Since then, BNP Paribas Securities Services and Standard Chartered’s Zodia have worked with Fireblocks on their digital asset ventures. The former will initially use Fireblocks’ solution on its ongoing experimentation with the settlement and custody of regulated security tokens, and use the firm for its hot wallet, tokenisation and connectively infrastructure layer. For Zodia, its clients will be able to directly connect to the Fireblocks network of more than 1,000 liquidity partners, trading venues, lending desks and counterparties. Access to the platform will enable instant transfers, rebalancing and payments directly from their Zodia Custody wallet.

Upon closing its Series E funding, Fireblocks stated: “We’ve now raised $1 billion in total, and our funding will be instrumental in empowering organisations around the world to thrive in the digital asset economy. To achieve that, we’ll continue to build self-service functionality, enable our customers to deploy the most innovative products, and invest in people who can help our clients on a global scale.”

Fireblocks is an organisation where the numbers speak for themselves, and with the investment it has, it is intriguing to consider where Fireblocks could be in another four years.

FundGuard revolutionises investment funds technology with a next generation AI-powered platform.

Notable partners and collaborators: Citi, State Street

From Global Custodian, November 2019: “A fintech firm using artificial intelligence (AI) is launching a new platform allowing asset managers, custodians and fund administrators to accelerate their ultimate goal of digitisation.”

From Global Custodian, April 2022: “Citi and State Street have joined initial investors Blumberg Capital, LionBird Ventures, Team8 Capital, bringing total investment in FundGuard to more than $55 million in three and a half years.”

A start-up that resonated with the securities services industry almost immediately, the funding round announced earlier this year followed a successful 12 months for FundGuard, landing asset manager, fund administration and custody bank customers; launching its enhanced investment accounting solution, including support for digital assets; and announcing the appointment of John Lehner, former State Street and BNY Mellon executive as president.

Speaking to Global Custodian, Lehner said the funding round will help FundGuard to bring on additional resources and achieve scale. “We’re bringing on resources across the spectrum for both development and capacity. We’re working with more clients to bring them live onto the platform, providing support and services to them.

“We’re also expanding the development team, to continue to identify new areas for us to expand the platform. One of the benefits of being a cloud-native platform is the speed at which we can move, and the ability to open it up for third party development.”

FundGuard is an AI-powered SaaS platform for investment management and administration, helping asset managers and fund administrators to manage mutual funds, ETFs, hedge funds, insurance products and pension funds.

Its cloud-native, AI-powered operating system and technology platform is transforming investment operations and existentially changing asset servicing to enable reduced fees and the ability to offer new and innovative products – including digital asset services and support for sustainable investing – at scale.

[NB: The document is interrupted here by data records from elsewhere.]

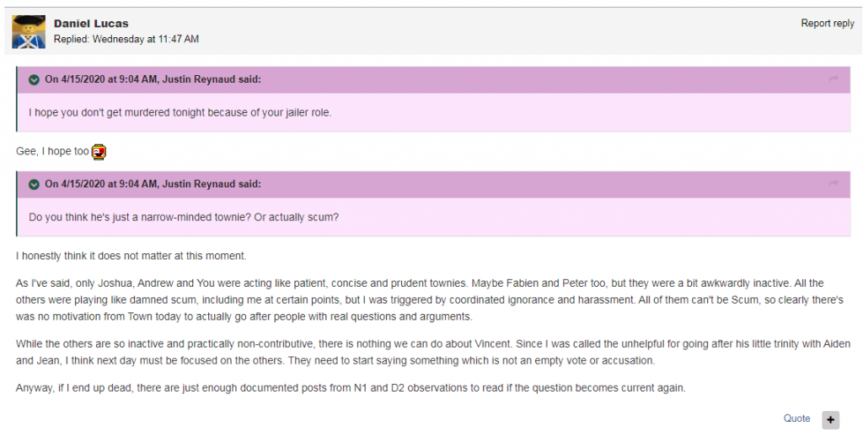The image size is (863, 443).
Task: Collapse the quote about narrow-minded townie
Action: click(35, 185)
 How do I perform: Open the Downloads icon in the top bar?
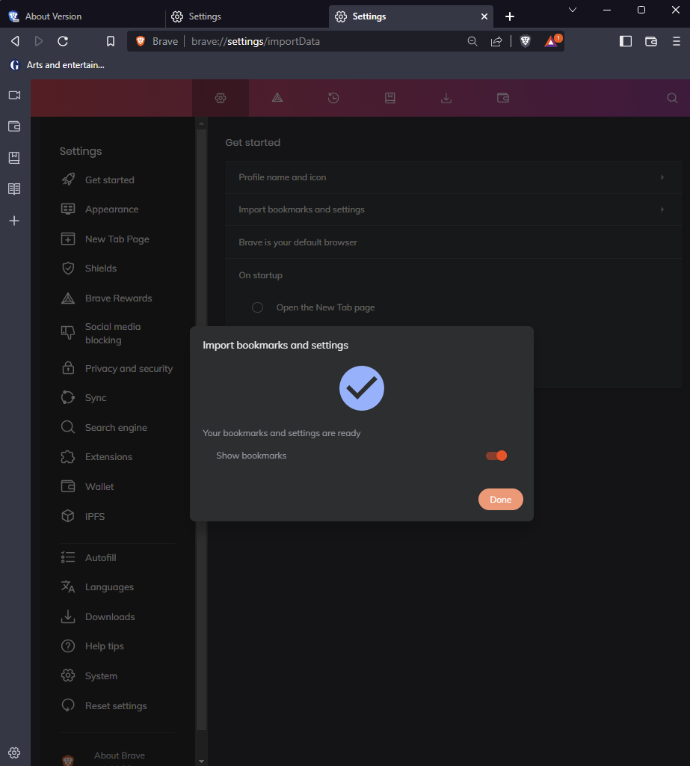click(446, 97)
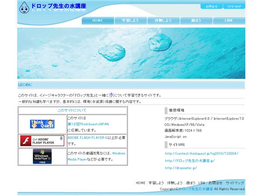The height and width of the screenshot is (196, 262).
Task: Go to the 遊ぼう navigation tab
Action: [196, 20]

Looking to the future, Lehner told Global Custodian earlier this year, that among other areas, the company is exploring two main sectors for development – accommodating new asset types, particularly crypto assets onto the platform and processing those; and a contingency/oversight tool for clients’ providers and systems.

“Given that some of these legacy platforms now have more frequently occurring outages for our clients in fiduciary, oversight or depository roles, they really are eager to have in place a contingency and oversight capability – which is something we’re now working with a number of clients on.

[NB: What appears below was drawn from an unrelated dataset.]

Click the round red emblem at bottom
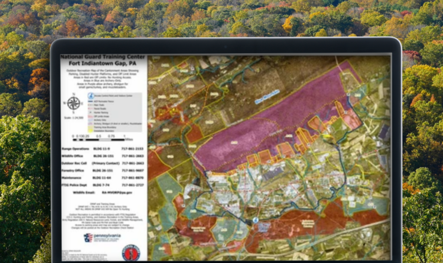443x263 pixels. click(131, 252)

“There are other areas that we’re working on, but these two are the ones we hear most frequently from our clients.”

Reconnecting investors and asset managers by helping intermediaries to digitise fund distribution operations through a market infrastructure based on distributed technologies.

Notable partners and collaborators: Clearstream, BNP Paribas Securities Services

While many blockchain start-ups fell down in recent years by operating as a ‘solution looking for a problem’, FundsDLT has succeeded in operating in the complete opposite way.

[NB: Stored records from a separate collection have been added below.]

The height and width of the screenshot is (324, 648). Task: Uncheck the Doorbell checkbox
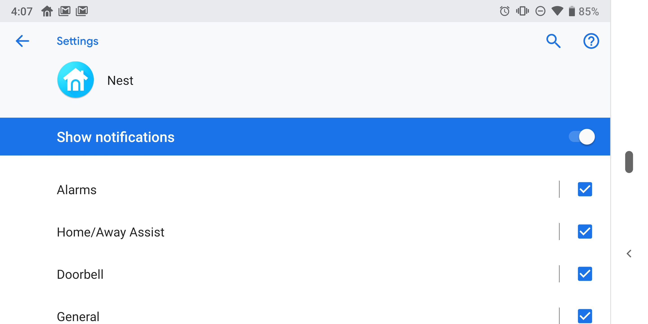(x=585, y=274)
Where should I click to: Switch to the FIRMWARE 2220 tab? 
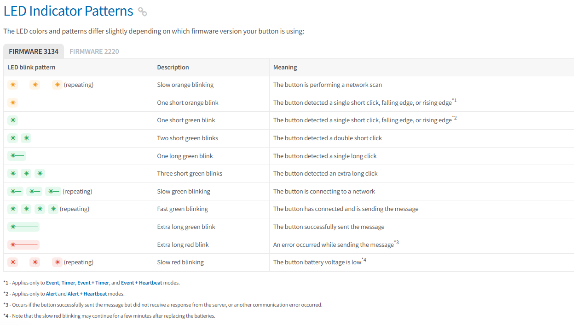(94, 51)
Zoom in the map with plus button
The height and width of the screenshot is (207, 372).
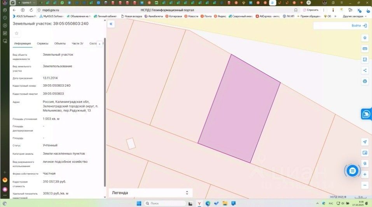pos(365,174)
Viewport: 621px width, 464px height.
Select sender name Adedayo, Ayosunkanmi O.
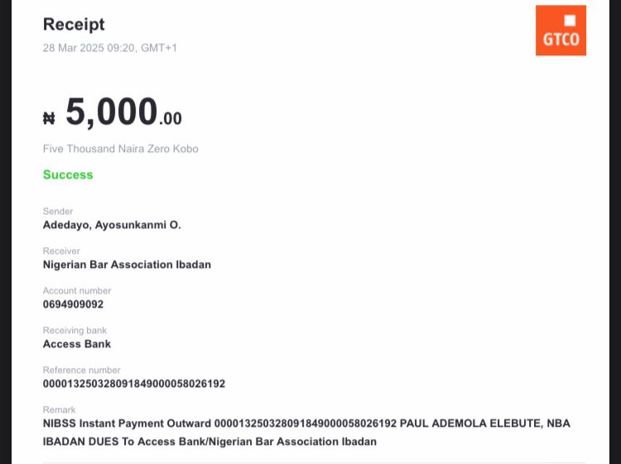click(x=112, y=225)
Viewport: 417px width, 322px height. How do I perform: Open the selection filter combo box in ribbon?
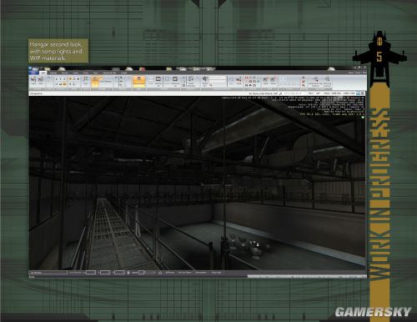click(x=108, y=81)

A decentralised technology platform for the distribution of funds, the FundsDLT project was initiated in 2016 and is owned by Clearstream, Credit Suisse Asset Management, the Luxembourg Stock Exchange and Natixis Investment Managers. The blockchain outfit has intelligently targeted fund distribution, an area ripe for innovation and new technologies, and is planning to reduce administrative tasks, manual processes and the time to process transactions.

In a bid to benefit asset managers, distributors and asset servicers FundsDLT is looking to reduce costs by removing redundant activities while providing the opportunity to achieve necessary transparency on end investors and create the foundation for digital fund distribution, enabling asset managers to sell funds through a new distribution channel, while significantly reducing administration costs and the time to process transactions.

The firm is using blockchain, cloud and APIs to achieve its goals and has conducted a number of tests and transactions as it looks to reduce transaction processing time down from several hours to a few minutes.

In 2021, UBS Asset management successfully concluded a proof-of-concept pilot that aimed to explore a front-to-back blockchain-based investment fund distribution model. The pilot covered and simulated the entire distribution process, starting with investor onboarding, transaction initiation up to settlement and transfer agency. On FundDLT’s blockchain-based platform, all parties involved had real-time transparency on the straight-through transaction including real-time reporting and status updates. As a result, the pilot confirmed the viability of a blockchain-based distribution model and, in general, the advantages of digital distribution of investment funds.

Elsewhere, companies including Zürcher Kantonalbank (ZKB), BNP Paribas Asset Management and Credit Suisse Fund Services have used FundsDLT for end-to-end fund transactions.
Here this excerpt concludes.